Expert highlights danger of tech companies' power over society

Author Marietje Schaake tells ABC News about governments' responsibility.

Marietje Schaake is a Dutch politician who served as Member of the European Parliament from the Netherlands between 2009 and 2019. She's also the international policy director at Stanford's Cyber Policy Center.

ABC News’ Trevor Ault sat down with Schaake to talk about her new book "The Tech Coup: How to Save Democracy from Silicon Valley." She discusses Big Tech's influence on politics and government's responsibility in keeping these companies from harming society.

ABC NEWS: Some experts claim we're currently living in a tech takeover with social media, artificial intelligence and cryptocurrency all increasingly prevalent. How does tech impact our daily lives and, furthermore, our democracy?

The former member of the European Parliament and international policy director at the Cyber Policy Center, Marietje Schaake, is out with a new book. It's called "The Tech Coup: How to Save Democracy from Silicon Valley." Marietje, thanks so much for being here today.

SCHAAKE: Great to be here.

ABC NEWS: So I think everyone is aware about tech in their daily lives or how it might impact the information that they learn. OK, I get my news from Facebook or YouTube. Democracy is this big, grand thing. So how exactly does Big Tech directly influence democracy at large?

SCHAAKE: Right. So you mentioned social media, but there's also more invisible places in our societies, in our world, where tech companies play an increasingly powerful role in building infrastructure, securing infrastructure, taking key decisions about war and peace, about election outcomes, about whether we can trust information or not, whether people get discriminated against or not.

So they are, there are really companies sitting at critical points in our society, and that is beginning to hurt democracy because the democratically elected and accountable leaders are no longer calling the shots.

ABC NEWS: And one thing that you make a large note of is the fact that a lot of these decisions made by big tech companies have been made with not a lot of regulation behind them, that they've kind of been unchecked. And those decisions then have a massive impact. I mean, how big of a role is that lack of regulation?

SCHAAKE: It's a, it's a big role because these companies are basically taking the space that they've been given. Leaders from the Democratic Party and the Republican Party in the United States have trusted that just leaving these companies to their own devices would lead to the best results. And we now see that that's not true. That there are real harms for real people, and we need to stop that.

ABC NEWS: I know that beyond just your background in government serving in the European Parliament, you talk to a lot of different people for the book, human rights activists, people that work in Silicon Valley, policy makers as well. What were some of those big takeaways or anything that surprised you from these conversations?

SCHAAKE: Well, just where in many, many different places this plays a role. We see parents that are very worried about their kids spending too much time online and not knowing what's really happening there.

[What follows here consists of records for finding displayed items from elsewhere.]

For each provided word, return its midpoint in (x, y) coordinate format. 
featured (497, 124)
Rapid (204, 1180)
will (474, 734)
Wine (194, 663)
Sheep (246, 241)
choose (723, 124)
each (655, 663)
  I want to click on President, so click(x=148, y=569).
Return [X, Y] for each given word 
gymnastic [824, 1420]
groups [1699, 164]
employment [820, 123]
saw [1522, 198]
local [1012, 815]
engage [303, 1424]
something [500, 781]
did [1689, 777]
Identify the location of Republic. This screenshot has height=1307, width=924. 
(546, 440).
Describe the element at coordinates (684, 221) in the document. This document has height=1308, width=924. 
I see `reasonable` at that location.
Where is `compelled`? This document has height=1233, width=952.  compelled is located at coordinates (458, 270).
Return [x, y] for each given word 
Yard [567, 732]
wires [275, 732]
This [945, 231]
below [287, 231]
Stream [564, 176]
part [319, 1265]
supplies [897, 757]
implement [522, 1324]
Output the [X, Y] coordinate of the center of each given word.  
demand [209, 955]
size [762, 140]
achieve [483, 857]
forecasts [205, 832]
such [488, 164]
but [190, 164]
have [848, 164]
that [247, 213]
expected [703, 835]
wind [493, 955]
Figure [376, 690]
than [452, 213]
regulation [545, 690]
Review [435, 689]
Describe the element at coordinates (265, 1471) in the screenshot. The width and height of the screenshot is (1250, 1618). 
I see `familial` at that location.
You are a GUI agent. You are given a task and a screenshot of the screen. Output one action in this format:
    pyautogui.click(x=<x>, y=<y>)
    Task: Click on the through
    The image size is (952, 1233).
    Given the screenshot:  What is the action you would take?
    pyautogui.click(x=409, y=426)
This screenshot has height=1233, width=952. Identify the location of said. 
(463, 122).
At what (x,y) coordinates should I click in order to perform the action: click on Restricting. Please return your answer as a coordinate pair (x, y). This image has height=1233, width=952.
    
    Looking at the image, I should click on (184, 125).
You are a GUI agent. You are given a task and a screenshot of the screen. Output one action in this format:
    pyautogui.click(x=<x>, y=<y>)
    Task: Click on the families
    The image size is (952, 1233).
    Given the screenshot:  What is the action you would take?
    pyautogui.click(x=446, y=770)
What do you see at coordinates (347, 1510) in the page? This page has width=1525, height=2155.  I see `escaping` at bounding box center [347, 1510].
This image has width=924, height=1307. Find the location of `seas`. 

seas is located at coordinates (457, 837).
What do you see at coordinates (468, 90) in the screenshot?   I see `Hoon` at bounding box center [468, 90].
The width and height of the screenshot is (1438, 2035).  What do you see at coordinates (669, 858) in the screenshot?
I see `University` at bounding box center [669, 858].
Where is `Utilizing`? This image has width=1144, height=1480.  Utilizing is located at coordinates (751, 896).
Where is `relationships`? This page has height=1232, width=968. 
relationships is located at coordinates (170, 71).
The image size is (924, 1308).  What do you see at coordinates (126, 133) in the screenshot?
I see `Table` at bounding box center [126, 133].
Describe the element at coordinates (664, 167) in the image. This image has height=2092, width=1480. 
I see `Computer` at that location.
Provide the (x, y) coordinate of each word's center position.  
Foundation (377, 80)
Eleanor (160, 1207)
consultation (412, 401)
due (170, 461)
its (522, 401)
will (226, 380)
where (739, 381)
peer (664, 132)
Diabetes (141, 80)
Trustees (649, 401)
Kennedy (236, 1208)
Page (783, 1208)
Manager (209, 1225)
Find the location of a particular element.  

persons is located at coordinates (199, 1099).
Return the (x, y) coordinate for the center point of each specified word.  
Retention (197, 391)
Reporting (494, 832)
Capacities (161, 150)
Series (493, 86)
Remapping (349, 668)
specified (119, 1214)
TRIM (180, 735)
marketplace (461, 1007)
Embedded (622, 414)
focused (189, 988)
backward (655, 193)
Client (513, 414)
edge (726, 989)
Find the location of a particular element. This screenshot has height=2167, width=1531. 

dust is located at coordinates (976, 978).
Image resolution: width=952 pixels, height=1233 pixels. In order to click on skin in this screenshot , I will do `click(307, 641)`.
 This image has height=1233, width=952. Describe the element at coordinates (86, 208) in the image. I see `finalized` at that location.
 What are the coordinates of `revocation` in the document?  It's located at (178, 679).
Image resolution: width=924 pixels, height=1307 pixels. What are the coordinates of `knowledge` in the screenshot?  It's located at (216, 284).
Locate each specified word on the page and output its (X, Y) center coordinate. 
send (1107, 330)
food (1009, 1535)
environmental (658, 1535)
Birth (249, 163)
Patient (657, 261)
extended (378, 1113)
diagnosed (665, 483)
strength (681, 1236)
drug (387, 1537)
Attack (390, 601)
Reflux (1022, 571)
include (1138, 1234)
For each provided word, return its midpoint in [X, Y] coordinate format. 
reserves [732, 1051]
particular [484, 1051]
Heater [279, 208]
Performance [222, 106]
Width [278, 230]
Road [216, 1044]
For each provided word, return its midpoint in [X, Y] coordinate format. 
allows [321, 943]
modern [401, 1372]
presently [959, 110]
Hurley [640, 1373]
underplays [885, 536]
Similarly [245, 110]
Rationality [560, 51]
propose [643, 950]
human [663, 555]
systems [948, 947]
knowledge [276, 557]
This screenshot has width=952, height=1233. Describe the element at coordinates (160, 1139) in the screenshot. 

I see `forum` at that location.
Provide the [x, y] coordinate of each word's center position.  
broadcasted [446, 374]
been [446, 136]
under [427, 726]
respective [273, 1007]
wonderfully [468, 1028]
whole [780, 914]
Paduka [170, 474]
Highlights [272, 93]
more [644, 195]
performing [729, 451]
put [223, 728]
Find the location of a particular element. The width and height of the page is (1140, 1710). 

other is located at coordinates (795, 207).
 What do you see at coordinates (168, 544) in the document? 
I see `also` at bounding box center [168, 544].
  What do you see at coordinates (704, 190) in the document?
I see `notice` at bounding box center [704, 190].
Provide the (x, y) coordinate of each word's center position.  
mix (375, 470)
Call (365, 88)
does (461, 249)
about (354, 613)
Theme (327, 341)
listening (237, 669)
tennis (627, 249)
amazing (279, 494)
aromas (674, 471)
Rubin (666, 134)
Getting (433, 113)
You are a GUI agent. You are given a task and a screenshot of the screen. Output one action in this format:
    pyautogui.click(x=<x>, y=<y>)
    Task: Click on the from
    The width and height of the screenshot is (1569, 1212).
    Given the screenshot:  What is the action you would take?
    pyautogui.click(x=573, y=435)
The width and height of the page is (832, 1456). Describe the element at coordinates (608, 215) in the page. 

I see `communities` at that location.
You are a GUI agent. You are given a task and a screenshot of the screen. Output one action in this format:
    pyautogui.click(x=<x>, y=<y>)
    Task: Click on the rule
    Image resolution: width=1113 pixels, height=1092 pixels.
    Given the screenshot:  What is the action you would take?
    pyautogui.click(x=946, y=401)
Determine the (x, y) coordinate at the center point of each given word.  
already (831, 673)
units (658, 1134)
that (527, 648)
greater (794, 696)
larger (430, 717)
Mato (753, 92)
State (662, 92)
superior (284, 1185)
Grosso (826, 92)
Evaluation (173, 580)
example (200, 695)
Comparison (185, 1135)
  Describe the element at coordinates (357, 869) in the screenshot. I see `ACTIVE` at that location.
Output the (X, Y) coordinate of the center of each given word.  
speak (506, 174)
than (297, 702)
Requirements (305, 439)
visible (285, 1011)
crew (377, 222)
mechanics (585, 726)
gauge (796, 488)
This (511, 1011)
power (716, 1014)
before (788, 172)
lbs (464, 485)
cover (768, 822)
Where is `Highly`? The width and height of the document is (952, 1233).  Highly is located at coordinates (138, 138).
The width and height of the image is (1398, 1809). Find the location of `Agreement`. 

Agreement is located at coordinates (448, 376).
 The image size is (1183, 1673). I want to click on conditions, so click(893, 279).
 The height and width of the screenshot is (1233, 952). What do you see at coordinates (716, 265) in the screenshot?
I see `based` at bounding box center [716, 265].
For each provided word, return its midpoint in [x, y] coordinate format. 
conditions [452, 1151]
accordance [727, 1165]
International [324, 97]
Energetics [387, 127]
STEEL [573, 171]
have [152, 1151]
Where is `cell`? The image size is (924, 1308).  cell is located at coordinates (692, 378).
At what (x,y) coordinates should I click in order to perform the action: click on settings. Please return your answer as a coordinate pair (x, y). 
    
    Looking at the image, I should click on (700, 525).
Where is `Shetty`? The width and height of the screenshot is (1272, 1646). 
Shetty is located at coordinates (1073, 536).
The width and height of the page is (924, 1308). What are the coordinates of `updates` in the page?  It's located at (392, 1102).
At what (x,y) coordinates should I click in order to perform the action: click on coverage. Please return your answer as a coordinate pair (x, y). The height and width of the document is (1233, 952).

But it also plays a role in questions of human rights defense, you know activists around the world that are trying to fight the powers that be, but that are subject to being hacked, for example, with commercial spyware, their phones being taken over, their pictures being taken out, their context being read.

And so it's close to home, far away from home, but systematically a problem for human rights, democracy when it comes to the growing role that tech companies now play, who are, of course, in it for the profits. We shouldn't be surprised about that. But society needs something different. The public interest needs careful balancing between different interests. And we just see that those interests -- between what Silicon Valley needs and what we as people need -- are clashing.

ABC NEWS: How do we keep that in check?

SCHAAKE: Well, there's elections in this country in November, so hopefully there will be room for a more ambitious policy agenda when it comes to reining in the outsize power of tech companies. But it's also about investments and about governments that are huge purchasers of software.

Using that as leverage toward greater transparency, greater cybersecurity, more public values that can be baked into the contracts that they already have for hundreds of millions of dollars.

ABC NEWS: What about on a small scale, individual level, the parents that are concerned about their children? Is there anything that they can do on a daily basis to maybe keep Big Tech at an arm's length or at least to regulate it in their own lives?

SCHAAKE: Sure, they can remove the mobile phones from the hands of their children or create more settings that are privacy friendly and that really allow for the choices that you can make to refrain from all the data being scooped up, for example, or prevent the targeting of very young children with ads. That's something that people have in their own hands.

But ultimately, us as individual internet users are just not powerful enough to stand up to these multibillion-dollar companies. We need larger scale interventions through policy, different investments and different kind of procurement by the government.

ABC NEWS: Right. Those large scale changes in the interim invoke the democracy of your own house with your own children . . .

SCHAAKE: That's right.

ABC NEWS: . . . in deciding to make those changes. The book is called "The Tech Coup: How to Save Democracy from Silicon Valley." Marietje Schaake, thank you so much for being here.

SCHAAKE: You're welcome.

ABC NEWS: You can find that book and purchase it wherever books are sold.